As i figured a medium stack was worth less than usual with this setup and a short stack more than usual, I tightened up and settled in for a torrid few hours of pain.

I overplayed raggy aces twice, once for 15k against jen letting her freeroll me (she hit, but with only 7500 in pot to start with I had little business being in the hand. And worst of all losing 18k to alex kravchenko making way to thin a value bet on a K828 turn and getting checkraised. The bet in position is far worse than the pay off (AA7x). I’ve said before tho that I make mistakes in 3 way O8 pots, I definitely need to study the game more and get a better technical/theoretical understanding of the game.

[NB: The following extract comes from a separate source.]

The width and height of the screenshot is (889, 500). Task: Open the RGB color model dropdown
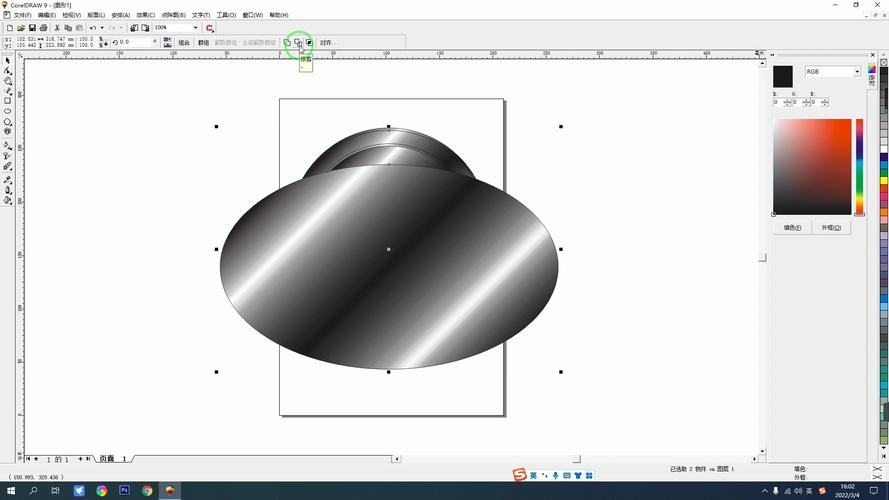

Apart from the mistakes with AA as a medium stack, I played pretty well overall, a solid short stack game going in light a couple of times when dead money made equity good.

Again on a positive note tho the mistakes didn’t cause me to tilt at all, which is pretty hot. One of the reasons I push myself hard on theory/analysis (when I’m definitely already ahead of most live pros in this regard) is that making mistakes due to lack of knowledge usually tilts me pretty badly. It just seems like a huge waste. What’s helped is when i make a mistake I count the chips I have left and convert them to an equity figure. While this is less effective in $1500s and $2ks, in the $10k tourney when i got crippled down to 10k a few times reminding myself it was $5k real money base equity and closer to $8k in adjusted equity kept me from throwing the chips away.

day off tomorrow to go bowling/drink/eat sushi/wow/rest – anything but poker. even pushing blind every other hand in the $1-2 game at binions is probably too much poker.

Sunday is the start of the $1500 mixed hold em.

(Table 38)
Seat 1: Karen Longfellow – 52,100
Seat 2: Daniel Negreanu – 14,900
Seat 3: Johnny Chan – 8,600
Seat 4: Spencer Lawrence – 15,400
Seat 5: Hasan Habib – 8,300
Seat 6: Men Nguyen – 29,300
Seat 7: Jennifer Harman – 35,000
Seat 8: Mel Judah – 42,800
Seat 9: John Monnette – 16,500

while this isn’t cause for celebration it is 10 BBs and enough to work with. Need to sleep before day 2 but will flesh out a couple of hands tomorrow.

Just got word that Spence has 18k at third break. He seemed to have been a victim of a bad beat delivered by John Juanda.